Positions are an editorial reading of each report's framing, not a quantitative score.
| Metric | DII | Friends of the Earth | KPMG | UNU-INWEH |
|---|---|---|---|---|
| DC share of electricity (2024) | 22% (6,969 GWh) | 23.9% peak Q3 2024; 4.4%→23.9% since 2015 | ~22% implied; industrial use is digital | 21% Ireland 2023, up from 5% (case study) |
| Installed DC IT capacity | — | — | 1,543 MW ~1,350 MW hyperscale | — |
| DC buildings / sites | 105 facilities 35 operators (Bitpower) | — | 72 buildings · 36 sites 96% in GDA | Global: US hosts ~4,165; only 32 countries host AI compute |
| Total investment | €18bn to date (Bitpower) | — | — | Global AI market $189bn (2023) → ~$5tn (2033) |
| Direct DC GVA | — | — | €2.2bn (2024); €22.2bn 2010–24 | — |
| Direct DC jobs | — | "remarkably low"; 1 job / $33m capex (Virginia) | 19,500 (2024); +17,000 since 2010 | Cites concentration: benefits flow to host nations, burdens local |
| DC-enabled (sector) GVA | ICT €107.5bn / 21% of GVA | — | €104bn 19.4% of GVA; 876,000 jobs | — |
| Household cost effect (past) | — | €360 avg / €715m total 2015–2023 | — | — |
| Household cost (future, 10yr) | — | €295–€644 avg €633m–€1.43bn total | — | — |
| Computer-services exports (2024) | €278.7bn 57.7% of svc exports | — | €279bn €262bn foreign-owned, 54% | — |
| Climate / emissions | AI could cut 3.2–5.4 Gt CO₂e/yr by 2035 (LSE) | DC demand entrenches gas; 2022 effect = 8.5% of avg bill | Growth viable post-2030 if renewables ≥80% | 189 Mt CO₂e global DCs 2025 → 399 Mt by 2030 |
| Renewable obligation cited | CRU: 80% renewable in 6 yrs | Renewables absorbed by DC demand (Daly) | LEAP / CPPAs as anchor off-take | "Low-carbon ≠ low-water/low-land"; warns of rebound (Jevons) |
| Global DC electricity | — | — | — | 448 TWh 2025 → 945 TWh by 2030 (~3% of global) |
| Water footprint (global DCs) | — | — | — | 4.5tn L 2025 → 9.3tn L by 2030 |
| Land footprint (global DCs) | — | — | — | 6,900 km² 2025 → 14,500 km² by 2030 |
| AI training footprint | — | — | — | GPT-4 ~60 GWh 25,000 t CO₂e; 600m L water |
Data centres are critical national infrastructure — "the motorways of the 2020s." The danger is not their growth but Ireland's inability to power it: delays risk pushing mobile IP assets, FDI and future corporation tax abroad. Demand exists; the question is whether Ireland can deliver the conditions to capture it.
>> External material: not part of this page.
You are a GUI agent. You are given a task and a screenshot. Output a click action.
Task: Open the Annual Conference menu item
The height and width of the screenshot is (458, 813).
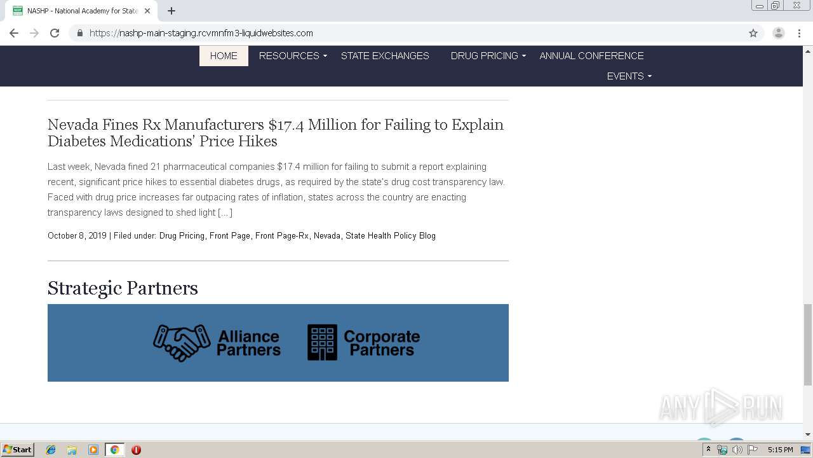click(x=591, y=56)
Inflexible, always-on data-centre demand pushes the gas-dependent grid up the merit order, raising wholesale prices borne by households — an estimated €360 on average over 2015–23, and €295–€644 more per household over 2025–34 depending on demand (up to €1.6bn nationally with a price shock). The effect is regressive.
Data centres underpin substantial economic value — ~€104bn enabled GVA, 876,000 jobs, €2.2bn direct GVA and a "sticky" FDI footprint. Stagnation risks eroding competitiveness and constraining public services; continued growth offers further gains. Explicitly not a cost-benefit analysis.
AI-driven data-centre growth roughly doubles global carbon, water and land footprints by 2030. "Low-carbon" is not automatically low-water or low-land, and efficiency gains can be erased by rebound (Jevons Paradox). Burdens fall locally while benefits flow elsewhere — an equity problem, with Ireland cited as a cautionary case.